Doortastendheid
Lag Bevans ‘finest hour’ op binnenlands-politiek terrein, premier Attlees ‘most shining achievement’ betrof de onafhankelijkheid voor het Indische continent. Volgens Morgan legde Attlee hierin een hartstocht en doortastendheid aan de dag waaraan het hem op andere gebieden vaak ontbrak. De positieve beschrijving van Attlees rol in het onafhankelijkheidsproces komt op nog slechts twee andere punten terug. Ten eerste bij de poging van een drietal ministers in 1947 Attlee als premier te wippen. Attlee wist deze poging te verijdelen door een van de samenzweerders promotie aan te bieden. Ten tweede bij Attlees reis naar de Verenigde Staten in december 1950 toen Amerikaanse troepen onder aanvoering van MacArthur in Korea slaags raakten met Chinese troepen en in Washington openlijk gesproken werd over het gebruik van de atoombom. Attlees kalmerende invloed op Truman wordt door Morgan uiterst belangrijk geacht. In het algemeen is hij echter zeer kritisch over het functioneren van Attlee, vooral over zijn optreden in crisissituaties.
Minister van Buitenlandse Zaken Ernest Bevin kan daarentegen wel op een goede beoordeling rekenen, ondanks het Palestina-debäcle en ondanks Morgans beschrijving van het jaar 1946 als ‘a saga offailure’ op buitenlands-politiek terrein. Na Bevins positieve reactie op de Harvard-speech van zijn Amerikaanse collega George Marshall in juni 1947 volgde een uiterst creatieve periode van twee jaar waarin Bevin de Verenigde Staten blijvend aan West-Europa wist te binden, culminerend in de ondertekening van het Noordatlantisch verdrag op 4 april 1949.
Naast Bevan en Bevin kan ook Sir Stafford Cripps, die in 1947 Hugh Dalton als minister van Financiën opvolgde, op lof van Morgan rekenen. Onder zijn leiding wist Groot-Brittannië de financiële crisis van 1947 te overwinnen en met behulp van het Marshall-plan definitief aan een periode van economische groei te beginnen. Dat ging wel gepaard met een politiek van soberheid en rantsoeneringen, maar leidde er tevens toe dat Cripps' opvolger Gaitskell in 1950 al kon verklaren dat zijn land geen Marshall-hulp meer nodig had.
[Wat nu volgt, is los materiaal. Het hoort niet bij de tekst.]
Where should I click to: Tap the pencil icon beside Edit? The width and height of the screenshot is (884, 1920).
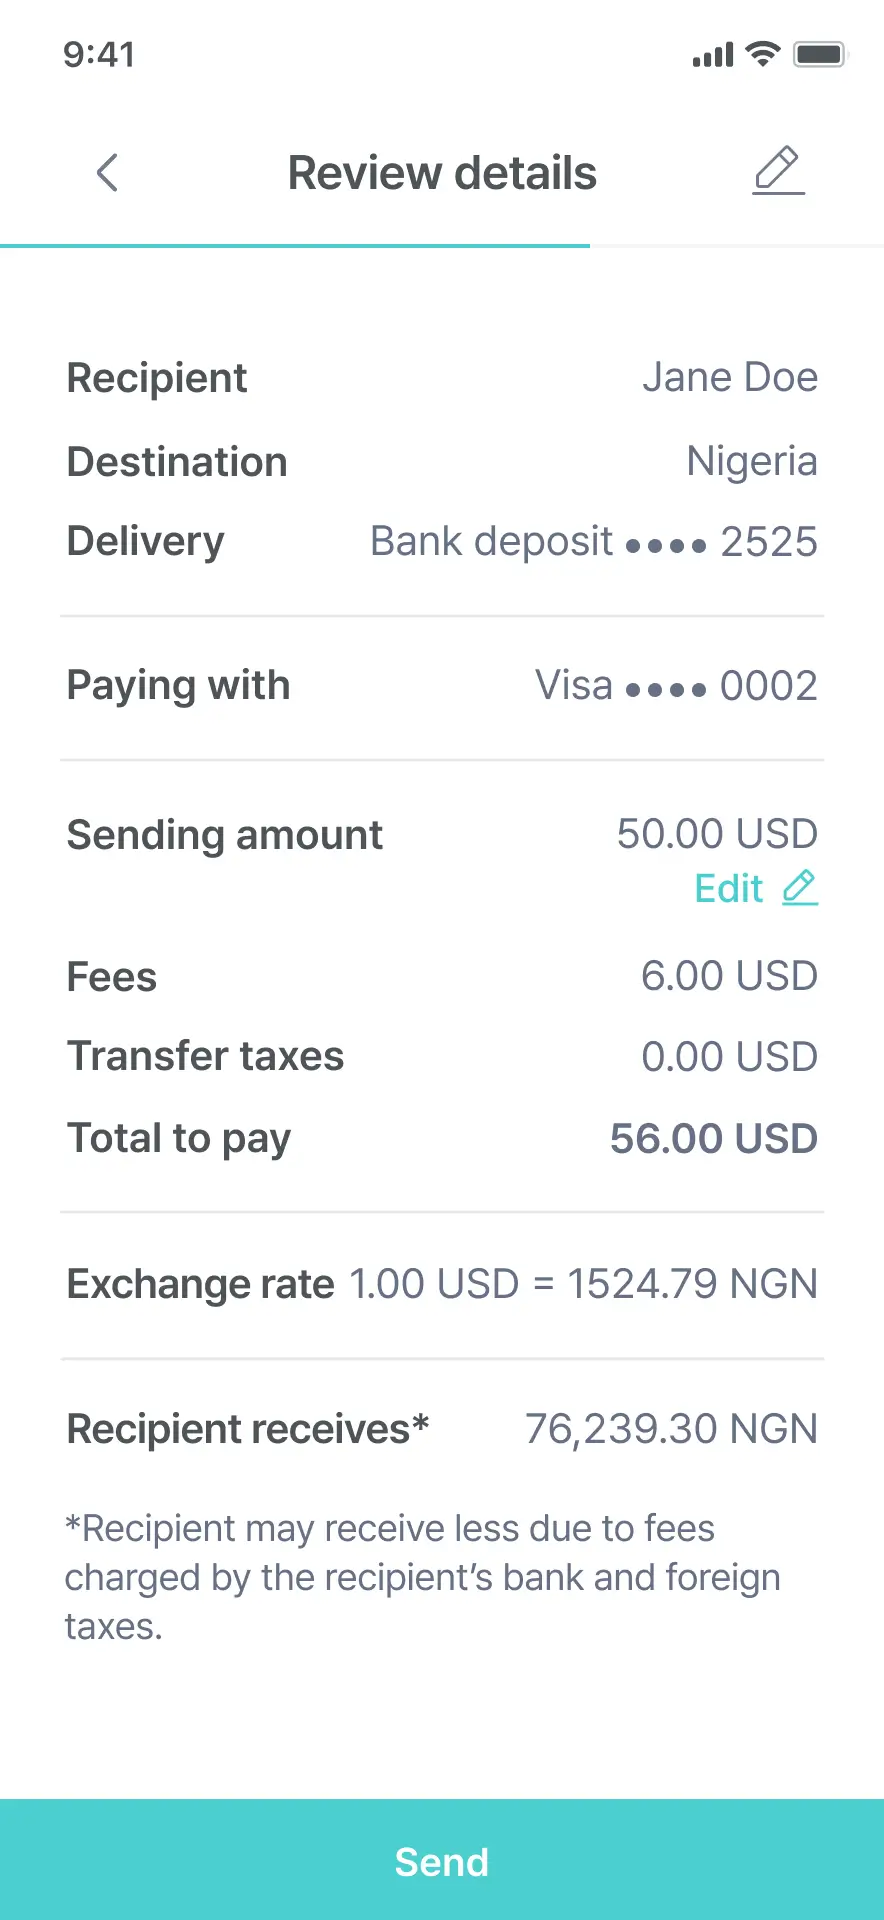800,888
De Conservatieven stapten in feite in 1951 dan ook in een gespreid bedje.
Van links naar rechts: Ernest Bevin, Aneurin Revan en Clement Attlee
Morgans Labour in Power kan beschouwd worden als een mijlpaal in de geschiedschrijving over het naoorlogse Groot-Brittannië. Het boek is uitvoerig gedocumenteerd en boeiend van begin tot eind. In feite laat alleen de compositie enigszins te wensen over. Morgan hinkt namelijk een beetje op twee gedachten. De eerste helft van zijn boek is thematisch aangepakt, de tweede helft chronologisch, met als gevolg dat zaken af en toe door elkaar lopen. Een betere keus was waarschijnlijk een puur chronologische geweest, juist omdat de regeringsperiode 1945-1951 betrekkelijk eenvoudig in drieën is op te delen. Ten eerste natuurlijk de opdeling in de regeringsperioden 1945-1950 en 1950-1951 met de algemene verkiezingen van 1950 als cesuur. Maar ook de eerste van deze twee perioden bestaat eigenlijk uit twee delen met 1947 als breekpunt. In dat jaar, door Dalton omschreven als ‘annus horrendus’, vonden er een groot aantal gebeurtenissen plaats die de perioden 1945-1947 en 1947-1950 wezenlijk van elkaar doen verschillen. De zware economische crisis en de ingrijpende ontwikkelingen op buitenlandspolitiek terrein (onder meer India, Griekenland en Duitsland) in 1947 brachten ook Morgan tot de conclusie: ‘The strength and vitality of the Labour government fled, never really to return.’
Morgan is geen schrijver die zijn betrokkenheid onder stoelen of banken steekt. Hij kán dat ook niet doen. Kwesties als het invoeren van een eigen bijdrage in de gezondheidszorg, leegstand van grote kantoorgebouwen en het terugdraaien van nationalisaties, waarmee Labour in de periode 1945-1951 worstelde, zijn ook de problemen van de jaren tachtig. En zoals Morgan terecht zelf constateert, de Attlee-era liep in feite pas af met het aan de macht komen van Thatcher in 1979. Wat in die era werd opgebouwd in Groot-Brittannië, wordt nu weer afgebroken. Alleen daarom al verdient dit boek het om gelezen te worden.